*Text provided*.

== Segment start ==

Open source prebuilt models are not designed to achieve state of the art accuracies. They rather provide a good starting point by training sklearn based limited memory (partial_fit using micro batches) models with a single pass over training data.

If you need access for our state of the art models, please reach us at info@sadedegel.ai

Turkish News Text Classification

Classifier assigns each Turkish text into one of 12 categories (sadedegel.dataset.tscorpus.CATEGORIES) by using a sadedegel including pipeline

Loading model

from sadedegel.prebuilt import news_classification

model = news_classification.load()

y_pred = model.predict([''])

To convert class ids to class labels use

from sadedegel.dataset.tscorpus import CATEGORIES

y_pred_label = [CATEGORIES.index(_y_pred) for _y_pred in y_pred]

Accuracy

Current prebuilt model has an average class prediction cv-3 accuracy of 0.746

Turkish Tweets Profanity Classification

This classifier assigns Turkish tweets to one of OFF, NOT classes based on whether a tweet contains a profane language or not, by using a sadedegelpipeline.

Load Model

from sadedegel.prebuilt import tweet_profanity

model = tweet_profanity.load()  # Load latest version

y_pred = model.predict(['bir takım ağza alınmayacak sözcükler.'])

To convert predictions to profanity label by class mapping:

from sadedegel.prebuilt.tweet_profanity import load, CLASS_VALUES
model = load()

== Segment end ==

*Data listing*.
== Segment start ==

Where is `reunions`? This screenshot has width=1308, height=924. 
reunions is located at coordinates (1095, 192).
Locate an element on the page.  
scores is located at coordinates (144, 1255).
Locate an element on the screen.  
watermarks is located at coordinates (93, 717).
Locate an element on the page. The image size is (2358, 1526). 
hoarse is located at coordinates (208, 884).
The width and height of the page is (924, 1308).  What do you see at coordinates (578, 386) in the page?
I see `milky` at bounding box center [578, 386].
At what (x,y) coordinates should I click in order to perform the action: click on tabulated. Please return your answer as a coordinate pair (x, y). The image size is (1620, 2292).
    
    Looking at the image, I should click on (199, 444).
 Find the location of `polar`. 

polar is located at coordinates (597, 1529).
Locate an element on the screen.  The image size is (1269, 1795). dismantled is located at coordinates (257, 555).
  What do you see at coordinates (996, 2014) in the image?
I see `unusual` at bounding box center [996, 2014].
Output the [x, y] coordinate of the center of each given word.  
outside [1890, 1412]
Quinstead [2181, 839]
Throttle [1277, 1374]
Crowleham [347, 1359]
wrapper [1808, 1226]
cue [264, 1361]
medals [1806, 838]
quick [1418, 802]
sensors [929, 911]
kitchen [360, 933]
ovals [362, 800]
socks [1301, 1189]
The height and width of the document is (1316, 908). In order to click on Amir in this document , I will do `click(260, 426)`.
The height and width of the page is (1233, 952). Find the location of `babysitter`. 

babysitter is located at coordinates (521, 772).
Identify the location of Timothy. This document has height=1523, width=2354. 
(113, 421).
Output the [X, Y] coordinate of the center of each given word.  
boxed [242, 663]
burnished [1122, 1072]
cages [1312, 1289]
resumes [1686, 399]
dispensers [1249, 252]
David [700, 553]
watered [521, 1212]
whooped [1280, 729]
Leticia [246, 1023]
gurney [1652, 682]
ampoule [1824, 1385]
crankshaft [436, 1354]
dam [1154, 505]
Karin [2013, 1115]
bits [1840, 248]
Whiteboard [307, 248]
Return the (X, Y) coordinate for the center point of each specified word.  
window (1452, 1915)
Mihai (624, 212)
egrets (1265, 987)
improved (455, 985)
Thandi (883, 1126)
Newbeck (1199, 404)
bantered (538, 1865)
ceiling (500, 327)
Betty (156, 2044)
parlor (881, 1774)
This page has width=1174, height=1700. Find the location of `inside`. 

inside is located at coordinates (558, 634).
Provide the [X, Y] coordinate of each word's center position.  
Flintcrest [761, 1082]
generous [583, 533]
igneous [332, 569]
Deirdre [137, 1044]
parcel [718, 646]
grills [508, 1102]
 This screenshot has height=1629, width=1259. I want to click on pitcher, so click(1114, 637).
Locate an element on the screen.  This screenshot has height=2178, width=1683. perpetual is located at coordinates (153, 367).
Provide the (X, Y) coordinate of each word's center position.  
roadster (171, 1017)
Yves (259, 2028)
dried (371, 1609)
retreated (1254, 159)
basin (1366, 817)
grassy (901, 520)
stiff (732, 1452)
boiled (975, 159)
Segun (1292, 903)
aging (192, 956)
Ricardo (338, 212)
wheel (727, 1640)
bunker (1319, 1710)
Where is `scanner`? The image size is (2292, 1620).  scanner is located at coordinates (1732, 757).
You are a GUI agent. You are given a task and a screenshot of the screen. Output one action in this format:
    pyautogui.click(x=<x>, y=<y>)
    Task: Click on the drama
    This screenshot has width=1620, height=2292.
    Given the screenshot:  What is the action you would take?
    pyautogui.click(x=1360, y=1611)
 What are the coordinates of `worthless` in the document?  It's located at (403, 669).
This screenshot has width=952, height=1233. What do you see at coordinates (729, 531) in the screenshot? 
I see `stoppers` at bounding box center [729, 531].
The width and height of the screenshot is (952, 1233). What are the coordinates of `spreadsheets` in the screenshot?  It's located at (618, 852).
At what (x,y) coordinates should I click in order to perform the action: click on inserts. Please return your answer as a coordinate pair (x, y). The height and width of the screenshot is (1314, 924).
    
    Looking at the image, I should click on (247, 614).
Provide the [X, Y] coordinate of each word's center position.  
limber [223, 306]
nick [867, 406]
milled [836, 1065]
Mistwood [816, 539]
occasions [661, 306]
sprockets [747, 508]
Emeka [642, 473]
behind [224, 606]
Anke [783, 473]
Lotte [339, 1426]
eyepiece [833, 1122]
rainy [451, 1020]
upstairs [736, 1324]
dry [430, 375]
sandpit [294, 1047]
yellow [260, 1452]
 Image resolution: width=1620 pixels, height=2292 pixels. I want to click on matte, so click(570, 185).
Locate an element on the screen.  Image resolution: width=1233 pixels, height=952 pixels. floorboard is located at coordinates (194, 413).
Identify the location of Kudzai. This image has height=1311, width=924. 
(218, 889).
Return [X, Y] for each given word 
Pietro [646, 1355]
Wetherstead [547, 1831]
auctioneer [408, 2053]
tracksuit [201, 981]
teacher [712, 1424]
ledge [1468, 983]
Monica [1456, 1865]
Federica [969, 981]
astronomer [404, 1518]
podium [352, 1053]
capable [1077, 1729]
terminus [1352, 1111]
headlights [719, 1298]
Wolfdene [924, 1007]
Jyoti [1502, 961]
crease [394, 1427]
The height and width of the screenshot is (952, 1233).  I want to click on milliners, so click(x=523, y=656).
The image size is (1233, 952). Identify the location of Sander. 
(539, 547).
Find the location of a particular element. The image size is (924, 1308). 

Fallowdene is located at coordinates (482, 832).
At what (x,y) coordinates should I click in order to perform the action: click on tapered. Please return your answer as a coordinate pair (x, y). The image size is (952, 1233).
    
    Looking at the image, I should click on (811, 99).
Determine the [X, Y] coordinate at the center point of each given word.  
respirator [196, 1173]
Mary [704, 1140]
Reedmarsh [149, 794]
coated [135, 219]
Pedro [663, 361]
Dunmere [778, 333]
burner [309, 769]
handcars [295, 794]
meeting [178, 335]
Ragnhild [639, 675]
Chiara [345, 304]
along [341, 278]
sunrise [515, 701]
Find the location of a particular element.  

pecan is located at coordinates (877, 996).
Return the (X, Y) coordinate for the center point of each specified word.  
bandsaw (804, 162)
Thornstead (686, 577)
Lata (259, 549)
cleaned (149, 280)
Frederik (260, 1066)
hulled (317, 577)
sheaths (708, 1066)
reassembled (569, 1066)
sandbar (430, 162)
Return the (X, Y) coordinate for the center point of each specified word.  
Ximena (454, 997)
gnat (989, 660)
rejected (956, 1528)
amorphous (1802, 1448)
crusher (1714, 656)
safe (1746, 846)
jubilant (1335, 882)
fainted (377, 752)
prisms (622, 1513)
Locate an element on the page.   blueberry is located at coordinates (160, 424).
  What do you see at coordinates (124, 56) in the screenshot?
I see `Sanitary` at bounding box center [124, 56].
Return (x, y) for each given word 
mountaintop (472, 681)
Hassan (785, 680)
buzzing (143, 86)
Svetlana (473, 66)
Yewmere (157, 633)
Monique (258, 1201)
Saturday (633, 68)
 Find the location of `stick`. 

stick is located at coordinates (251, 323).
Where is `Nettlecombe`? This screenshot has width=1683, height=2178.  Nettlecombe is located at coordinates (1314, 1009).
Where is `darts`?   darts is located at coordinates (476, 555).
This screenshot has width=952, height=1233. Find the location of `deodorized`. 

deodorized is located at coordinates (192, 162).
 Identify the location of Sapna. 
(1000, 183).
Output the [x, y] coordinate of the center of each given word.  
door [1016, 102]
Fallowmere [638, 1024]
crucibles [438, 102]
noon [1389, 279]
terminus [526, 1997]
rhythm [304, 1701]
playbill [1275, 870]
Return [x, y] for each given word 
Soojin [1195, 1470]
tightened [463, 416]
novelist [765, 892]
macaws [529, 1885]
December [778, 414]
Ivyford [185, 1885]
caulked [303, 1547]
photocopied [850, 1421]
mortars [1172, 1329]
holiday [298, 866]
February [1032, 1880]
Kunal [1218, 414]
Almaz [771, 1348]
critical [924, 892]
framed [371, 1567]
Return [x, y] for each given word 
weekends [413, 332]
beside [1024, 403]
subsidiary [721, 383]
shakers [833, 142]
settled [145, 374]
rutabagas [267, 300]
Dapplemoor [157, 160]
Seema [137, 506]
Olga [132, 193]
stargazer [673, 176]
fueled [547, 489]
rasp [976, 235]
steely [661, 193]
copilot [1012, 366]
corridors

== Segment end ==

*Tasks to carry out*.
A. Change "micro batches" to "mini batches" in the sadedegel model documentation, then give the passage from "Open source prebuilt" up to and including "over training data.".
B. Continue the sadedegel model documentation from its last line.
The entries come from a separate source.

*Numbered answers*.
A.
Open source prebuilt models are not designed to achieve state of the art accuracies. They rather provide a good starting point by training sklearn based limited memory (partial_fit using mini batches) models with a single pass over training data.

B.
y_pred = model.predict(['bir takım ağza alınmayacak sözcükler.'])

y_pred_value = [CLASS_VALUES[_y_pred] for _y_pred in y_pred]

Accuracy

Current prebuilt tweet profanity model has an macro-F1 score of 0.6619 on test set.

Best model in SemEval-2020 Task 12 has 0.8258 accuracy

Turkish Tweet Sentiment Classification

Classifier assigns each Turkish tweet texts into two classes ('POSITIVE', 'NEGATIVE') by using sadedegel built-in pipeline.

Loading and Predicting with the Model:

from sadedegel.prebuilt import tweet_sentiment
# We load our prebuilt model:
model = tweet_sentiment.load()

# Here we enter our text to get sentiment predictions.
y_pred = model.predict([])

Accuracy

Current prebuilt model has

  • 3-fold cross validation F1 macro score of mean 0.7946, std 0.0043).
  • 5-fold cross validation F1 macro score of mean 0.7989, std 0.0055)